I have not taken a camera with me on bird watching walks, partly because I find that binoculars are all I really want to carry, and I don't possess a smart phone. However, looking at the pics on this thread makes me wonder if I should have a go at a bit of wildlife photography in the field, so to speak. I must admit that I am a bit put off when I see local birdwatchers humping bulky equipment - notably cameras with ultra-long lenses - as I always prefer to travel light. Anyway, please continue to enliven our lives with your beautiful photographs and experiences, and thanks again. :thumbsup:


----------



## Roger the Dodger (Oct 5, 2009)

Hi, @BooJewels Just as an aside, I spent a long time today sorting out the 'Bug' thread in this section (getting rid of dead links, etc) which has been going since 2011... might be worth a look if you're interested as there's more scope for giving info and details about the creatures shown. Although called the bug thread, there are some amphibians and reptiles included, too. Will be nice to see some of your pics there!


----------



## BooJewels (Feb 19, 2021)

Always said:


> We live in an urban terrace in a fairly industrialized Sussex harbour town and have a tiny back garden so the range of wildlife is rather limited. We have had a hummingbird hawk moth, which was exciting, and of course we do have local foxes patrolling the neighbourhood. In terms of bird life, our garden doesn't see a lot of variety, but evidently a local female sparrowhawk has been finding prey in and around our street as we have now seen her twice recently. I regularly walk through the nearby local nature reserves and what I would describe as semi-countryside areas, and have seen some interesting birds, including peregrine falcons and also a pair of regular ravens who are very much in love with one another.
> 
> I have not taken a camera with me on bird watching walks, partly because I find that binoculars are all I really want to carry, and I don't possess a smart phone. However, looking at the pics on this thread makes me wonder if I should have a go at a bit of wildlife photography in the field, so to speak. I must admit that I am a bit put off when I see local birdwatchers humping bulky equipment - notably cameras with ultra-long lenses - as I always prefer to travel light. Anyway, please continue to enliven our lives with your beautiful photographs and experiences, and thanks again. :thumbsup:


 I have a paper mill that makes loo roll on the other side of me, so it's nice that there are enough trees around on the other side that we still get decent wildlife in my postage stamp sized garden. Well, there's a decent amount of it, but it's not a useful shape or layout really, as it's U shaped and wraps around a long thin house. One upright of the U is walled and is my 'garden' where I sit out and have all my flora and the other 2 sides are open to the street and neighbours, so more of a nuisance to maintain rather than an asset. The hedgehogs were on one of the open sides where I just keep my bird feeders, but don't actively use.

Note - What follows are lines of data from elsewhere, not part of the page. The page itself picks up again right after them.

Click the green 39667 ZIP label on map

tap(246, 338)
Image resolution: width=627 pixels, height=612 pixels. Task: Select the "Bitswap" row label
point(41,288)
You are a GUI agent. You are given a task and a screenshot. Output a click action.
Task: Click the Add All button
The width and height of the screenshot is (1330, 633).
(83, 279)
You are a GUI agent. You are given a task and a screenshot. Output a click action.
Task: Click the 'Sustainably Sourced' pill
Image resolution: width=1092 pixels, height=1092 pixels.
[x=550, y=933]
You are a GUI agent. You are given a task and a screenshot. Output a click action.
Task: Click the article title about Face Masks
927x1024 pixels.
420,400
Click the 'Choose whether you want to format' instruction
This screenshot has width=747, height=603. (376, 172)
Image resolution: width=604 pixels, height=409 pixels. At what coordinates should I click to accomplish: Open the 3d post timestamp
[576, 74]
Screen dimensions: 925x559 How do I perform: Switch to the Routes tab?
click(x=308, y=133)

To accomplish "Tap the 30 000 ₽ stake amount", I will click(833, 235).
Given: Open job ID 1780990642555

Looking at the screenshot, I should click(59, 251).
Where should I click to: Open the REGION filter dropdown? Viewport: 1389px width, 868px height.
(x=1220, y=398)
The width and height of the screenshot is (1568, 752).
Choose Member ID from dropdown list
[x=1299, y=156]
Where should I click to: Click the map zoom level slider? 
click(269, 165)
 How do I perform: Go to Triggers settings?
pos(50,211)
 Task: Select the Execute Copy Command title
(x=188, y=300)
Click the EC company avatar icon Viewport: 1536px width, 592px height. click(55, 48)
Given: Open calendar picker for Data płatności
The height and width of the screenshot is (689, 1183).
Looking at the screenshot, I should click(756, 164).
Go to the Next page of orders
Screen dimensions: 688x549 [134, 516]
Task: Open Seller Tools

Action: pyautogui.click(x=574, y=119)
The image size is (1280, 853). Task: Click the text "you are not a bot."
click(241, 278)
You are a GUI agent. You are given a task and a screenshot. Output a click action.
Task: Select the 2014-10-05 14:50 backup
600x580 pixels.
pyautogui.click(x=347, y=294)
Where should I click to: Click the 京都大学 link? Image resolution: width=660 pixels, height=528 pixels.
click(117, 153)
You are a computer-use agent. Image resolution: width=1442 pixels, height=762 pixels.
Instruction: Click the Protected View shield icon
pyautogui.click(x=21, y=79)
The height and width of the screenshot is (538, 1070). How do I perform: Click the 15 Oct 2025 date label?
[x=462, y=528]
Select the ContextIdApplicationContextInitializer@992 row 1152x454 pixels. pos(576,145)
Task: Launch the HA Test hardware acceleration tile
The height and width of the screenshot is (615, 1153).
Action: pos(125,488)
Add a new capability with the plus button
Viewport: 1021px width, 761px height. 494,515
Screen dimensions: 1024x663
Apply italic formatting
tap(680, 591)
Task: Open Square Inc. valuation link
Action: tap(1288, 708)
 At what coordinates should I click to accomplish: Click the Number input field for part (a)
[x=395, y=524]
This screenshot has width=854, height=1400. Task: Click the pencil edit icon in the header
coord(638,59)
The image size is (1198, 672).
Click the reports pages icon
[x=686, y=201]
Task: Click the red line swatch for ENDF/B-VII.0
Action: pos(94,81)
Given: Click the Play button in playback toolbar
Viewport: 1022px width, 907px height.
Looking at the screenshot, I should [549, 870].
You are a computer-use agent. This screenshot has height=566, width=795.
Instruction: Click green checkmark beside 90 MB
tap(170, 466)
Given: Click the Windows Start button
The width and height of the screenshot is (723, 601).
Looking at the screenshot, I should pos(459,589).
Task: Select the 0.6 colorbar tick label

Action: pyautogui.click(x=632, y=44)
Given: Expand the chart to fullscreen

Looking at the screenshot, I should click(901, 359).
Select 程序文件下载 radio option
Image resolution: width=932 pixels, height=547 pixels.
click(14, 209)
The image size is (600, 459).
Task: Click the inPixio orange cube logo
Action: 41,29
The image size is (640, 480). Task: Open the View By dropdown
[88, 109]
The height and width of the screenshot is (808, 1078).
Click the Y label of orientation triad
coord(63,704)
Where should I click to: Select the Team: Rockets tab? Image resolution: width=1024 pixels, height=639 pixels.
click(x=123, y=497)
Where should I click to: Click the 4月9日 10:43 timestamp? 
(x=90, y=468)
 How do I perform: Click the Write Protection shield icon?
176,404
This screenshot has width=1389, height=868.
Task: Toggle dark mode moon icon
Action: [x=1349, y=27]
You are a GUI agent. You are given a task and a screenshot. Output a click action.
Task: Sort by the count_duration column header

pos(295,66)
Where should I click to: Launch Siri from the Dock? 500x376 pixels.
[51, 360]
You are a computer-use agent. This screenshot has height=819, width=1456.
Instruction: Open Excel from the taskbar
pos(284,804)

I too got fed up with lumping around camera gear, so sold all my DSLR kit and went much smaller and lighter with my Micro four thirds gear (pretty much at entry level), which is decent quality and well featured, but small and compact for carrying.

Once you've viewed birds and the like through binoculars, anything you can capture with a camera is likely to be a disappointment, unless you spend gob-loads of cash and carry a massive weight of gear.

I'm away soon, so I'll maybe post some photos once back - if the weather doesn't prove to be as bad as the current forecast!



Roger the Dodger said:


> Hi, @BooJewels Just as an aside, I spent a long time today sorting out the 'Bug' thread in this section (getting rid of dead links, etc) which has been going since 2011... might be worth a look if you're interested as there's more scope for giving info and details about the creatures shown. Although called the bug thread, there are some amphibians and reptiles included, too. Will be nice to see some of your pics there!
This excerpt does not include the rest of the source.